3.4.2. DFMO treatment inhibits tumor initiation/formation in limiting dilution xenograft mouse models

DFMO‐pretreated BE2C and SMS‐KCNR cells displayed a significant suppression in tumor initiation and formation in pretreated ELDA xenografts (p = 0.031). As shown above, pretreatment of cells with DFMO for 10 days inhibited neurosphere formation in BE2C (p = 0.012) and SMS‐KCNR (p = 0.014). To assess the ability of in vivo DFMO treatment to reduce tumor initiation and formation, we employed an additional ELDA xenograft mouse model. Nude mice were injected with limiting dilutions of BE2C cells or SMS‐KCNR cells. The mice then either received untreated drinking water or water supplemented with 2% DFMO. Tumor formation was observed with increasing cell concentrations in untreated mice from 20% to 80% for BE2C and 40%–70% with SMS‐KCNR cells (p = 002) (Figure 5A). Conversely, mice receiving DFMO‐supplemented water had significantly lower rates of tumor formation as determined by ELDA (BE2C, p < 0.001; SMS‐KCNR, p < 0.05) (Figure 5A–C). Mice receiving DFMO in drinking water also displayed delayed tumor formation and increased event‐free survival rate, as compared to control group (BE2C, p < 0.001; SMS‐KCNR, p < 0.005) (Figure 5D–F). Together, these data demonstrate that DFMO pretreatment is sufficient to decrease the frequency of tumor‐initiating cells within BE2C and SMS‐KCNR NB cells and increased event‐free survival.

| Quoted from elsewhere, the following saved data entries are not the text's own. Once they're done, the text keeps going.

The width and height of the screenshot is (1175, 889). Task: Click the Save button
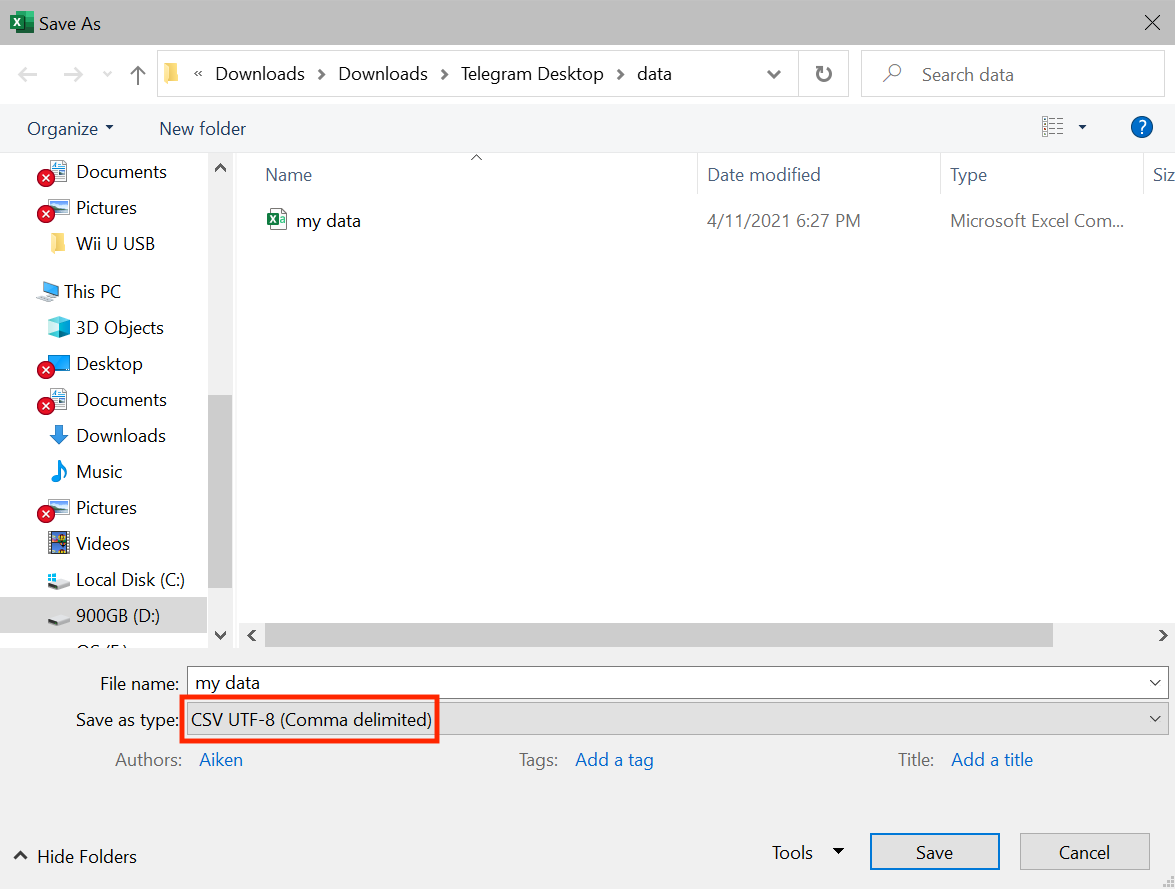934,852
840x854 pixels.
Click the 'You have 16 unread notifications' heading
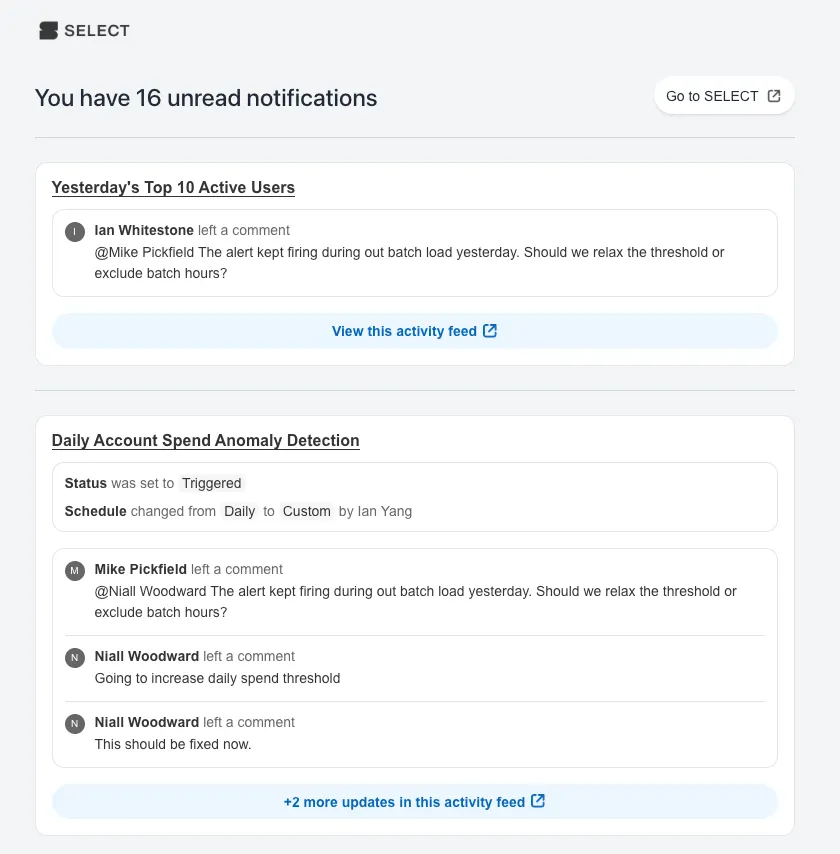[206, 98]
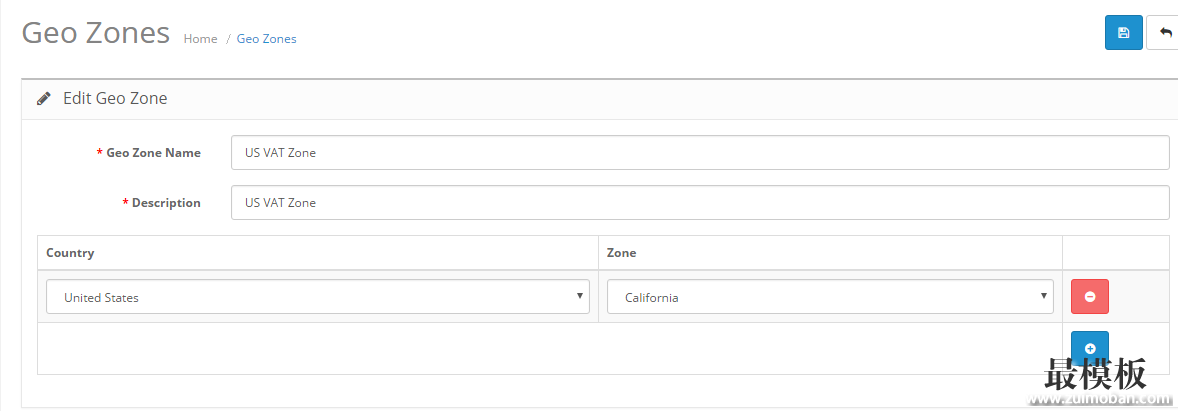
Task: Focus the Geo Zone Name text field
Action: tap(700, 153)
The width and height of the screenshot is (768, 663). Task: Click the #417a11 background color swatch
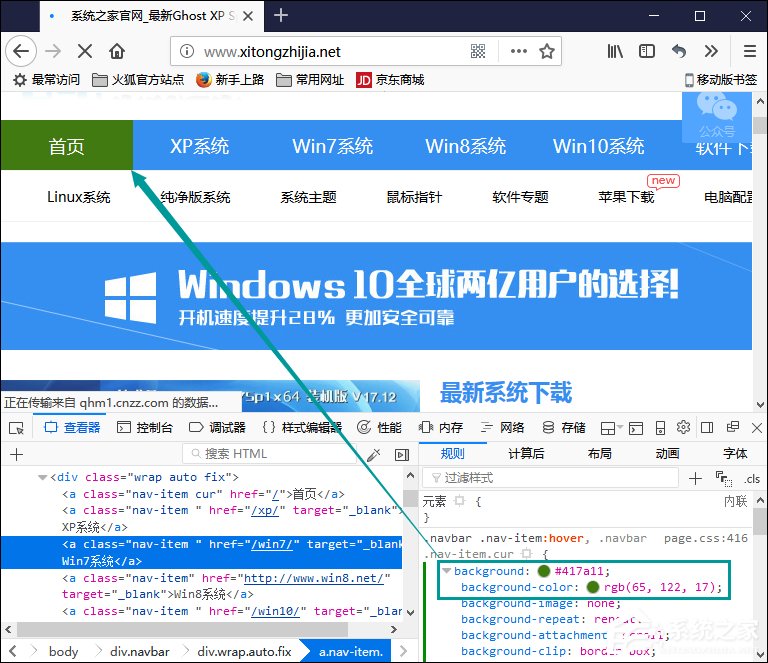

Effect of in vivo DFMO treatment on tumor formation/initiation capacity of NB cells. (A) Xenograft for LDA using BE2C cells. Mice were injected with 10, 50, or 100 cells and treated with DFMO (2%) in drinking water. Tumor frequency was evaluated for 52 days. (B) Xenograft for LDA using SMS‐KCNR cells. Mice were injected with 500, 1000 or 5000 cells and treated with DFMO (2%) in drinking water. Tumor frequency was evaluated for 75 days. (C) Frequencies, and p‐values are calculated using online ELDA platform followed by post hoc log‐rank and Fisher's test analysis. Overall p‐value, p < 0.04 compared with vehicle control. (D) Event‐free survival plots of xenograft mice injected with BE2C cells and treated with DFMO (2%) in drinking water. Overall p‐value, p < 0.001 compared to vehicle control. (E) Event‐free survival plots of xenograft mice injected with SMS‐KCNR cells and treated with DFMO (2%) in drinking water. Overall p‐value, p < 0.005 compared to vehicle control. The number of mice in each group are depicted in 5C.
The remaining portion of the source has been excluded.